Sujet : Re: VR still on the rise?
De : noway (at) *nospam* nochance.com (JAB)
Groupes : comp.sys.ibm.pc.games.actionDate : 13. Jan 2025, 10:51:39
Autres entêtes
Organisation : A noiseless patient Spider
Message-ID : <vm2nnc$1nut9$1@dont-email.me>
References : 1 2 3
User-Agent : Mozilla Thunderbird
On 02/01/2025 19:47, Zaghadka wrote:
On Thu, 2 Jan 2025 10:00:18 +0000, in comp.sys.ibm.pc.games.action, JAB
wrote:
I feel a comparison with smart phones can be made. Even before Apple
took the leap of the iPhone I could still look at the concept of a
smartphones and think I can see why I would get one if someone could
just produce the right package of hardware and software. I just don't
get that with VR and as you say it's still feels like a gimmick and not
a cheap one either.
Exactly. 3D. Virtual Assistants. VR. We've been doing them since at least
the 50s in various iterations and they are always a flash in the pan.

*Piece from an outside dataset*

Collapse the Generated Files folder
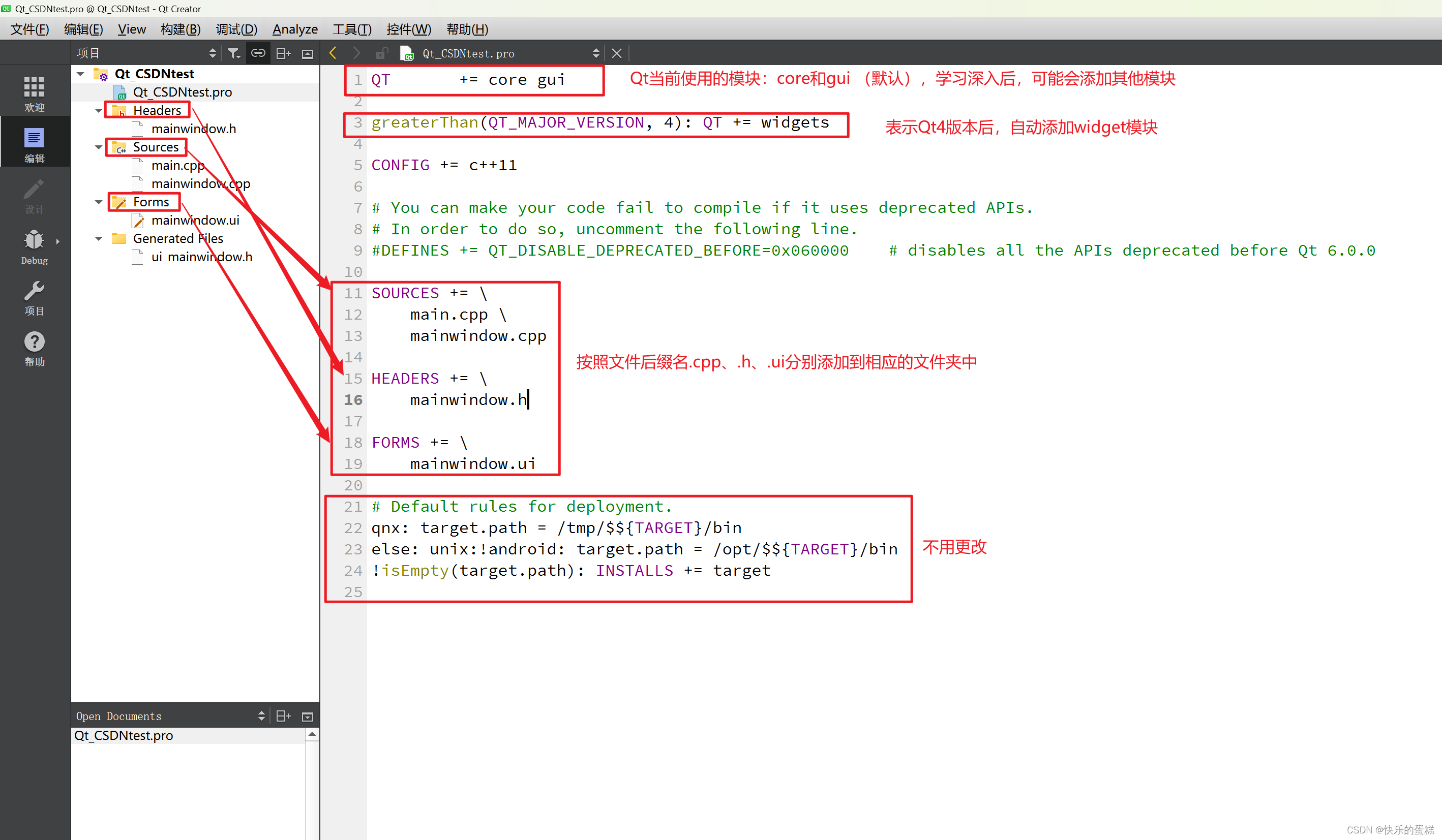The width and height of the screenshot is (1442, 840). tap(99, 238)
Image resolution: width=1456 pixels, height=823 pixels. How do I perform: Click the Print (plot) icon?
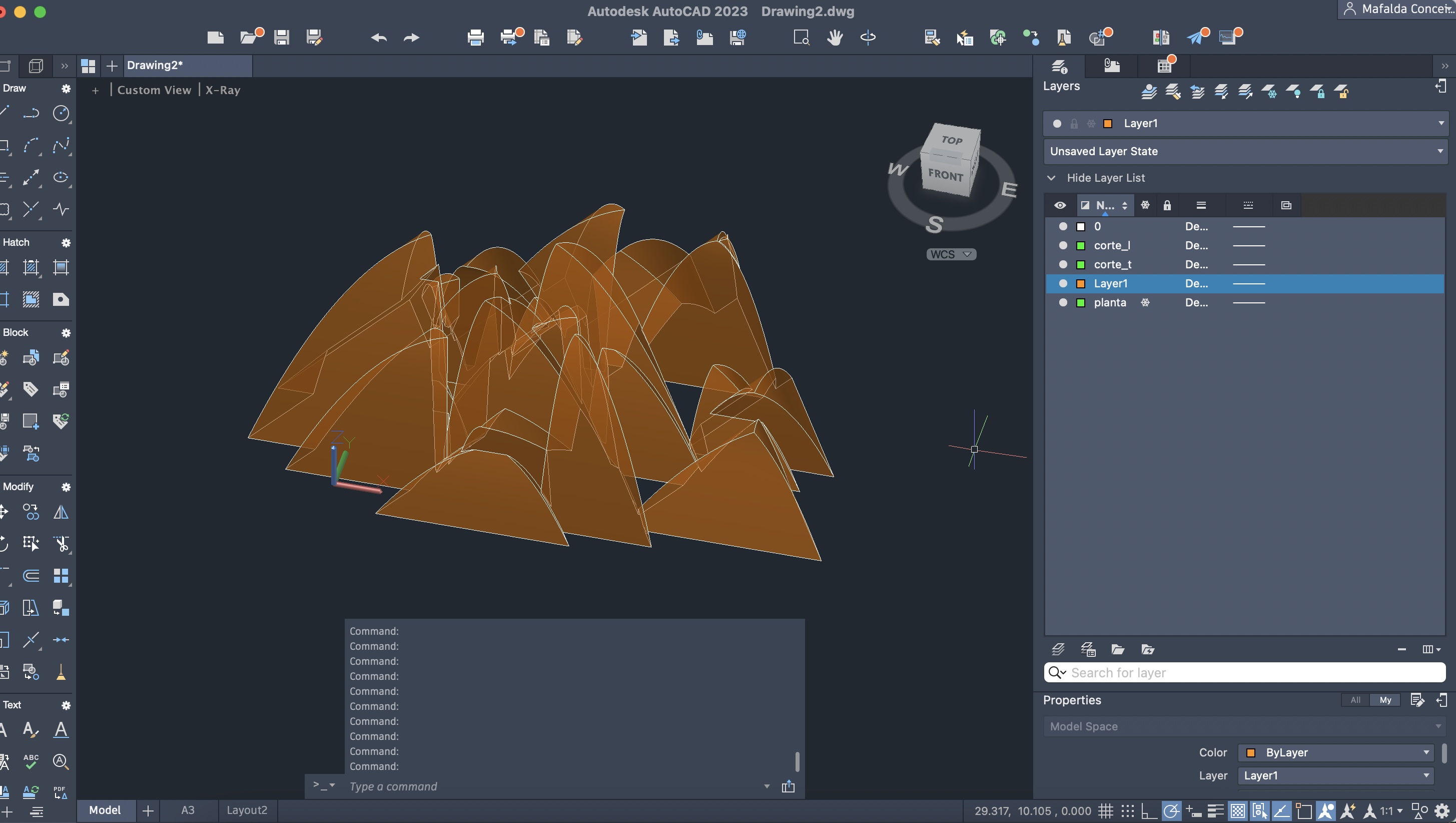(x=475, y=38)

Let's just look at the bookends of y2k.
Assitants: There was Newton. There was Clippy. There was *gasp* Microsoft
Bob.
VR: There was the VFX-1 and CyberMaxx HMD*.
Well the positive is that the person who came up with the idea of Clippy has a great anecdote to tell at social occasions, well as long as they are ok the self-deprecation.
3D: There were 3D TVs and Bluray players in the late aughties.
3E yeh, I remember the attempts around the early 80's but the only exposure I got to it was a demonstration on the Specky 48k with I think Crash magazine and also a TV series called Tomorrow’s World.
My next experience was watching some Star Wars movie at the cinema and I can't say I was impressed in say the same way I was when I first watched iMax on a gigantic curved cinema screen. I certainly never felt the need to get a 3D enabled TV at home. That was helped by the fact that we had access to hardly any media that supported it.
Bluray, well we do have a player but that's only because if you get any half decent DVD player it's going to play Bluray as well. The amount of discs we own is precisely zero as I never thought the picture quality justifies the price. VHS to DVD was a big jump. DVD to Bluray, not so much.
It's general failure reminds me of Minidisc in that it wasn't that the technology wasn't good at what it does but instead something else came along. So Bluray demonstrates that picture quality is important but video streaming/digital download trumps it with convenience.
Minidisc I really liked and I've still get a very nice portable Sony one in my draw of old electronics. It had all the advantages of tape (expect the cost of media) while solving the issues tapes had. It also was less bulky the a portable CD player, used less power but had a comparable sound quality for a portable format.
Unfortunately along came affordable writeable CD's and the final nail in the coffin SS portable devices. They in their turn where replaced by mobile phones. The same fate as digital cameras and SatNav devices.